The descent was miserable. The worst footing yet, wet, slippery rocks as far as I could see on this glorious downhill that I couldn’t run. I was moving barely faster than a walk and got passed by a guy who just hopped down the trail as if the rocks weren’t there. I tried to speed up but rolled my ankle and almost fell.
So I resigned to just picking my way down, cursing the course and the goddamn rocks. It was my lowest point of the race. Here I was at mile 27, feeling fit and strong, ready to run, and I had to navigate these damn rocks. I fully realize that technical ability is an important part of trail racing, and that I generally have an advantage in technical situations – or what I thought were technical situations – but this was something altogether different.
After what seemed like an hour-long descent, the rocks gave way to actual trail and I pulled into the final aid station. I downed some oranges, chatted with the friendly aid station crew and took off, running. I knew the last mile or so of the course would be technical again as we retraced our steps back to the start/finish, so I ran the smooth trails hard. I had gas in the tank, running the little ups strong and sailing down the flats.
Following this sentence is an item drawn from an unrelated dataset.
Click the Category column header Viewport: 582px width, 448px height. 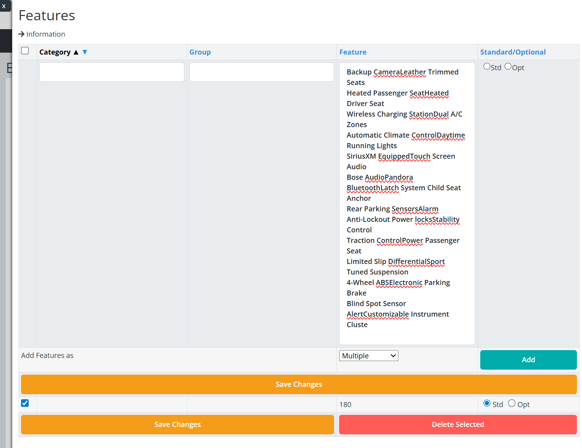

I had been running for almost five hours and was ready to be done, but it was more of a mental exhaustion than a physical one. I was tired of course, and my legs and feet ached, but given actual trails I know I had more miles in me today.
At the mile 25 aid station one of the crew had told me that I was in 11th place, which lifted my spirits. I dropped to 12th when the guy passed me doing down Timp Pass, so was determined to either chase him or someone else down to get back to 11th. Top 10 would be fantastic, but I knew time was winding down and I just wanted to take it one place at a time.
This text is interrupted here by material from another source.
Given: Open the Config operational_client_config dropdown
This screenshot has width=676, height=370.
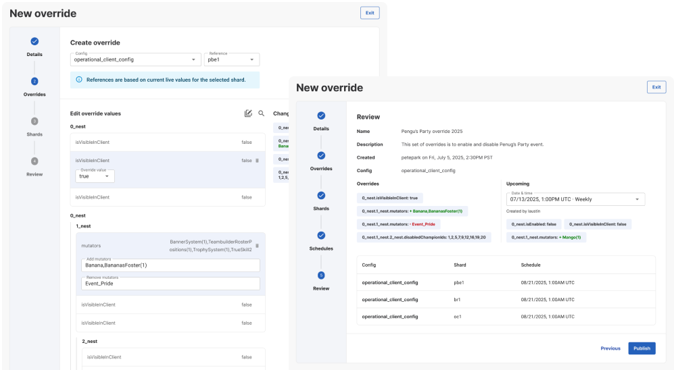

Up ahead I saw my new 11th place target, a guy running with trekking poles. I’m sure they helped, and at times I could have used poles on the tricky footing, but I’m just not sure it would be worth lugging them 30 miles across hill and dale.
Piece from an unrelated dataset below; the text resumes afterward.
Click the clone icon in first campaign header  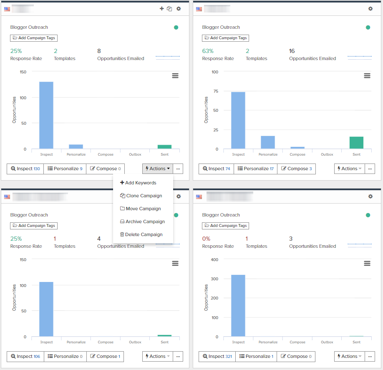169,9
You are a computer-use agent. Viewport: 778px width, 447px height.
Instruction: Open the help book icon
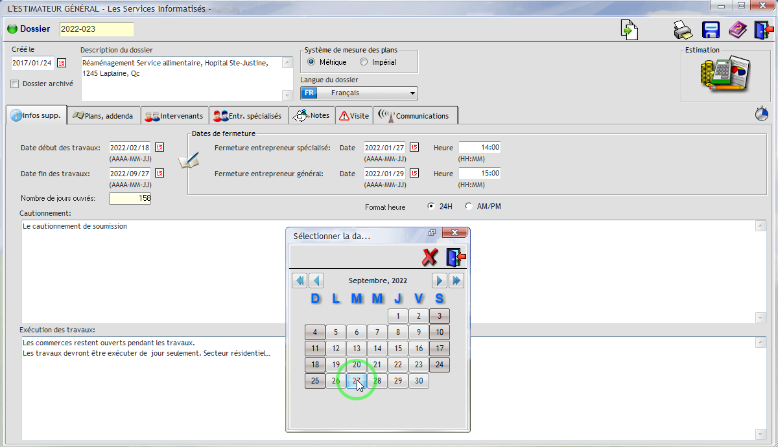pyautogui.click(x=738, y=30)
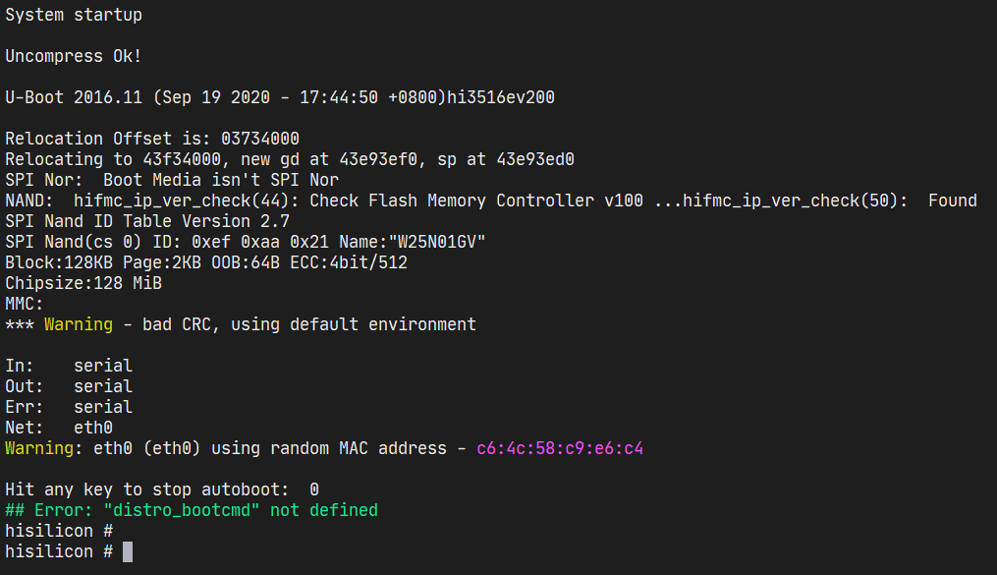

I gained ground and when he started walking up a rocky, slippery hill I made my move. Probably a foolish place to pass, but I had energy where I’ve never had energy before and wanted to make the most of it. I went by sloppily, tripping and slipping my way up the rocks, finally slowing to a hike when I had put 10 or 20 yards between us.
The trail topped out and got smooth again. But no sooner than I had started running again when the rocks were back again.
But before I knew it I was back to the home stretch and gentle, glorious grass that led to the finish line. 5:12 and 11th place. I felt that rush of emotion like my first Way Too Cool, a mix of relief and sadness welling up. Relief that the race is over, that you’re not running any more. Sadness for the exact same reason.
I wandered over to sign up for a post-race massage, retrieved my drop bag and changed out of my soaking shoes and socks while chatting it up with a guy who turned out to have won the 50-mile. Not bad company. A massage, ice bath (amazing post-race amenity by the way), plate of food and a beer and I settled into spectator mode.
Luchi and Miguel finished a couple hours later and with that, my trail racing career in New York had more than likely ground to a halt. I'll take my steep, grueling trails back in California any day. Because at least you get to run.